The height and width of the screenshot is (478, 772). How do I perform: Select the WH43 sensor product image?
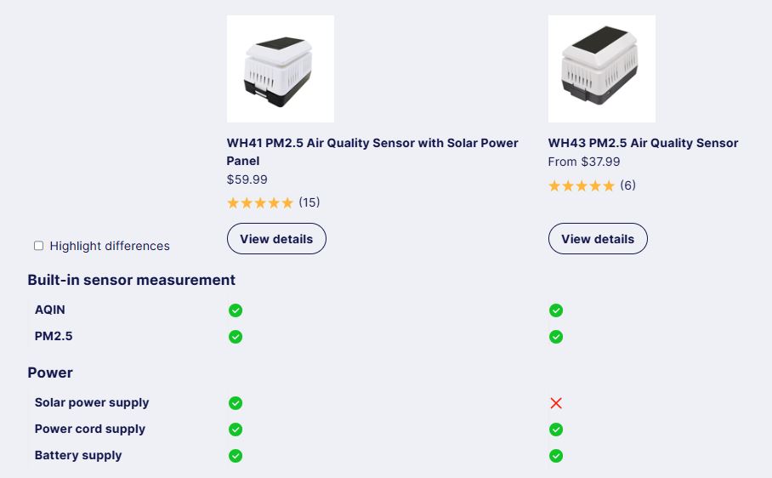(602, 69)
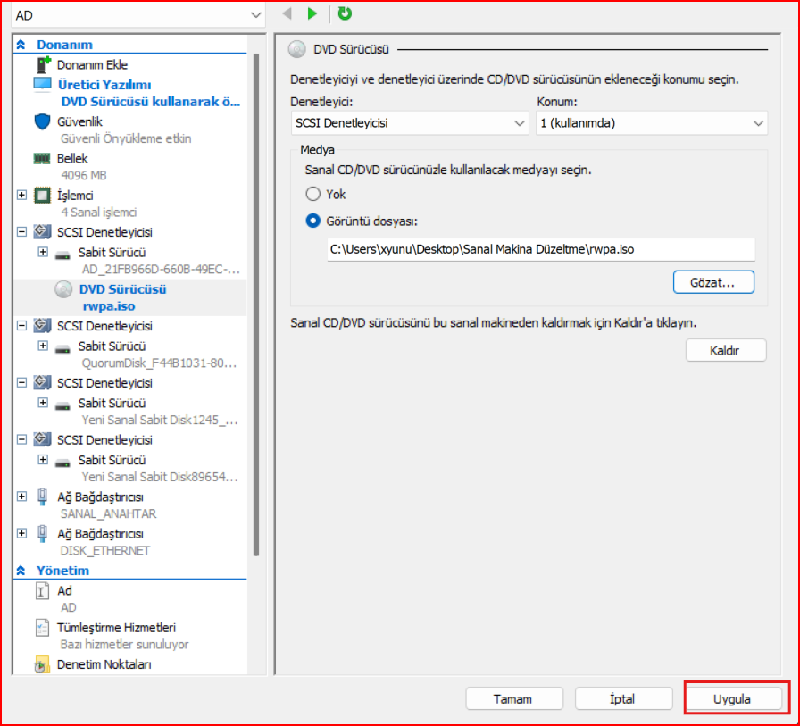
Task: Click the green refresh icon in toolbar
Action: 345,13
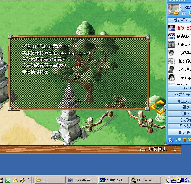Open the 群/校友 groups tab

tap(179, 126)
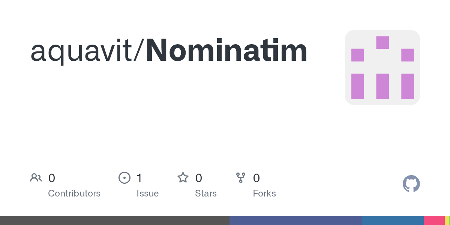
Task: Click the 0 contributors count
Action: [52, 178]
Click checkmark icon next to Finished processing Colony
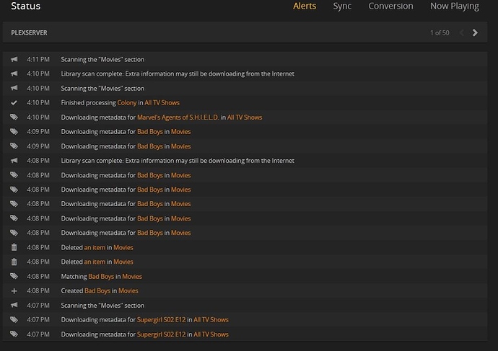Screen dimensions: 498x351 [14, 102]
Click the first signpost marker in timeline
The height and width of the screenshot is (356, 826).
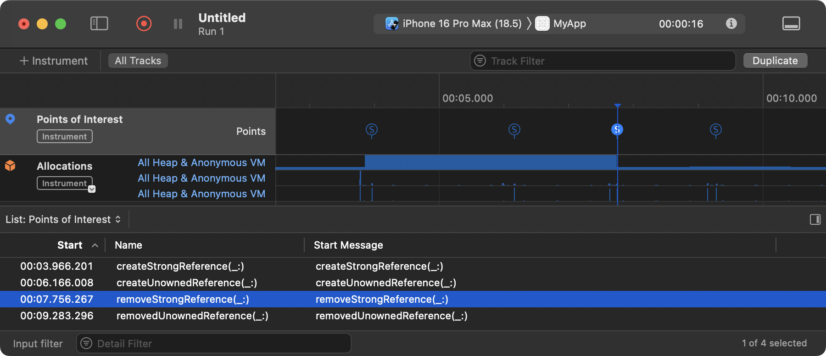click(372, 130)
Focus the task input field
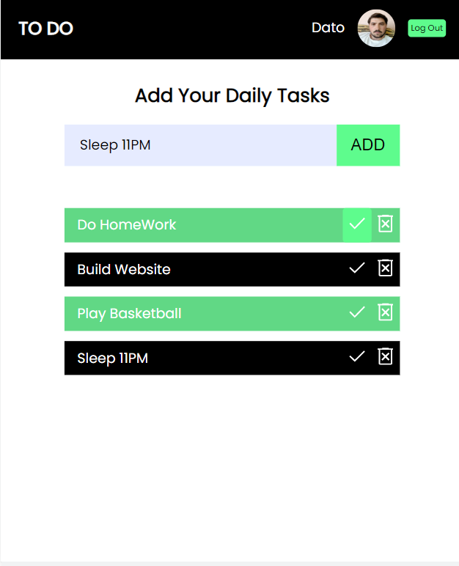 (200, 145)
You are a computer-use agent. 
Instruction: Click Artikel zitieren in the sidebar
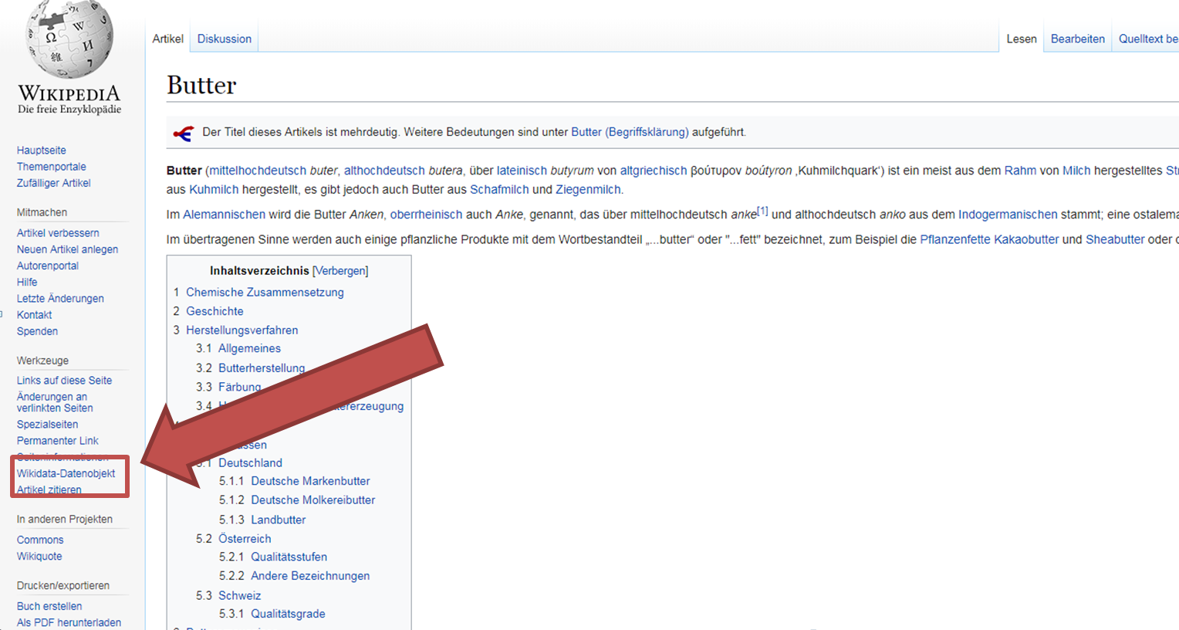point(49,489)
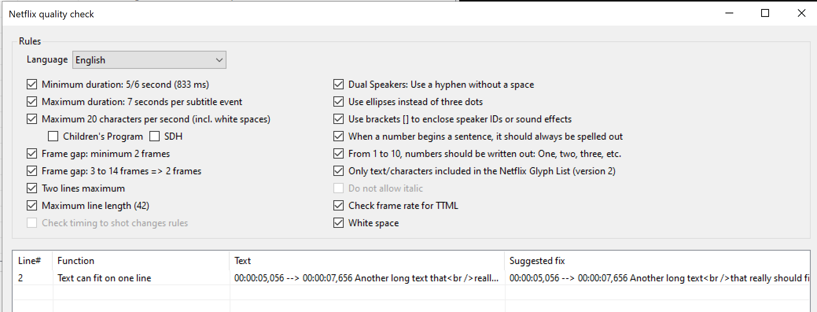The image size is (817, 312).
Task: Enable the Children's Program option
Action: click(53, 136)
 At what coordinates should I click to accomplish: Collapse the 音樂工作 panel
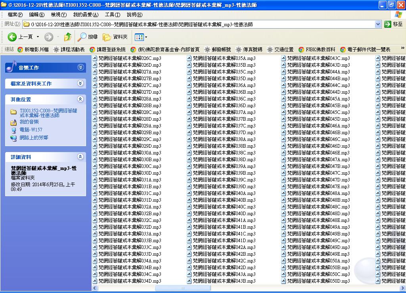(81, 67)
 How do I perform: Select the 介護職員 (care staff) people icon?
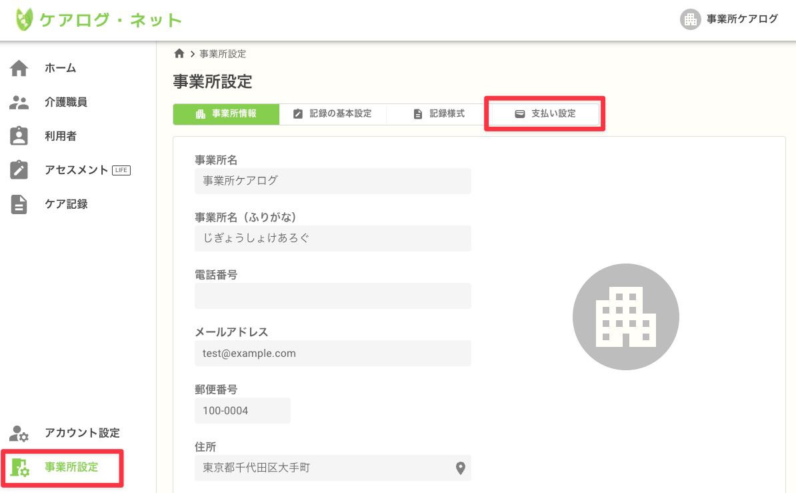click(x=19, y=101)
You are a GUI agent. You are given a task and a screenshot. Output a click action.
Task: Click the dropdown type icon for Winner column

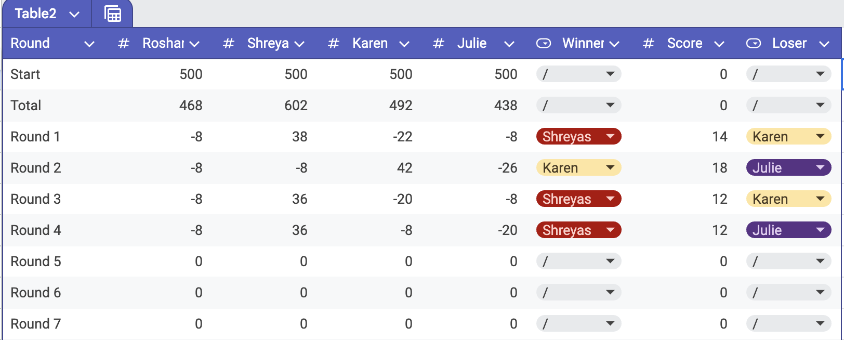pos(544,44)
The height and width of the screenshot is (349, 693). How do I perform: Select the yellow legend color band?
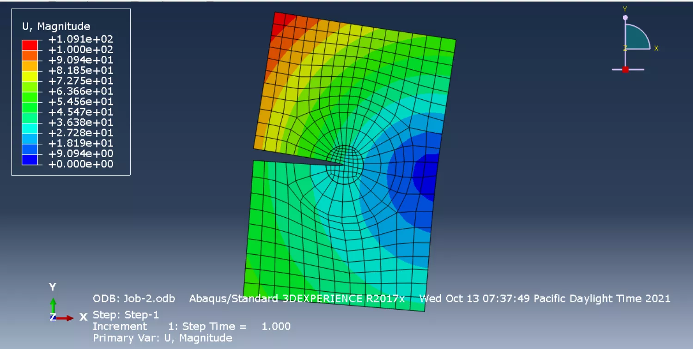click(30, 76)
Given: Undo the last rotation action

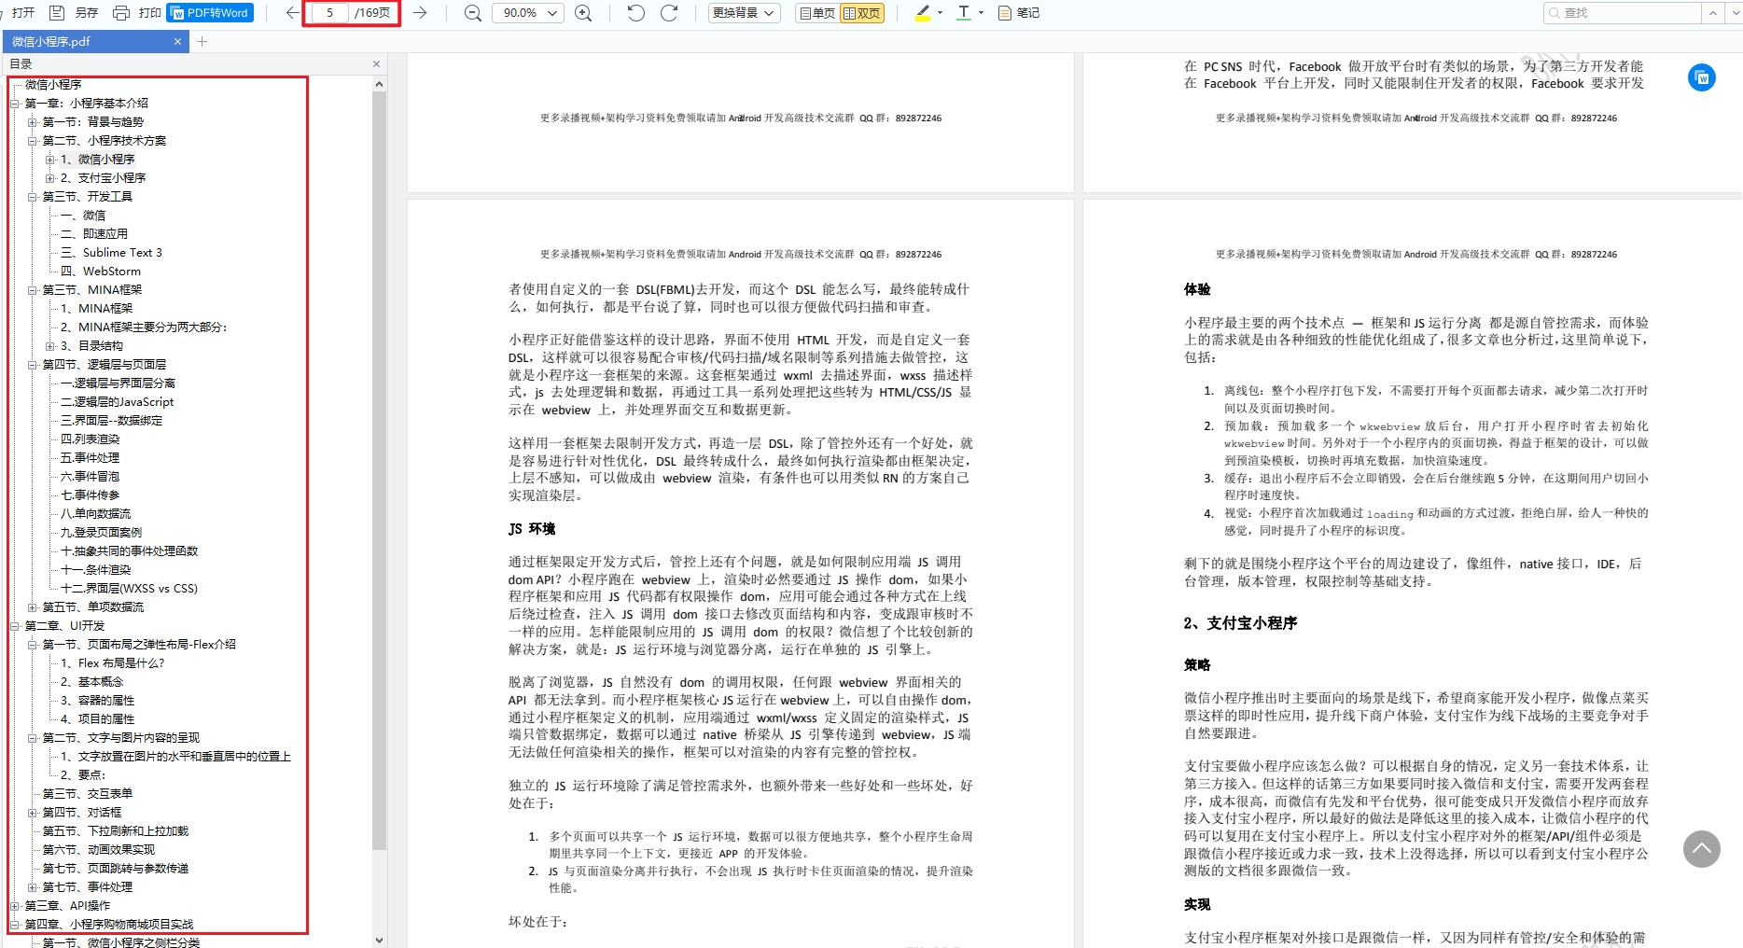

**EXERCISE AIM**
Copy the records above word for word, from the line with "How do I perform: Select the 介護職員" to the line with "pos(544,44)", and leave the pictures out.

**OUTPUT OF THE TASK**
 How do I perform: Select the 介護職員 (care staff) people icon?
click(x=19, y=101)
You are a GUI agent. You are given a task and a screenshot. Output a click action.
Task: Click the dropdown type icon for Winner column

pos(544,44)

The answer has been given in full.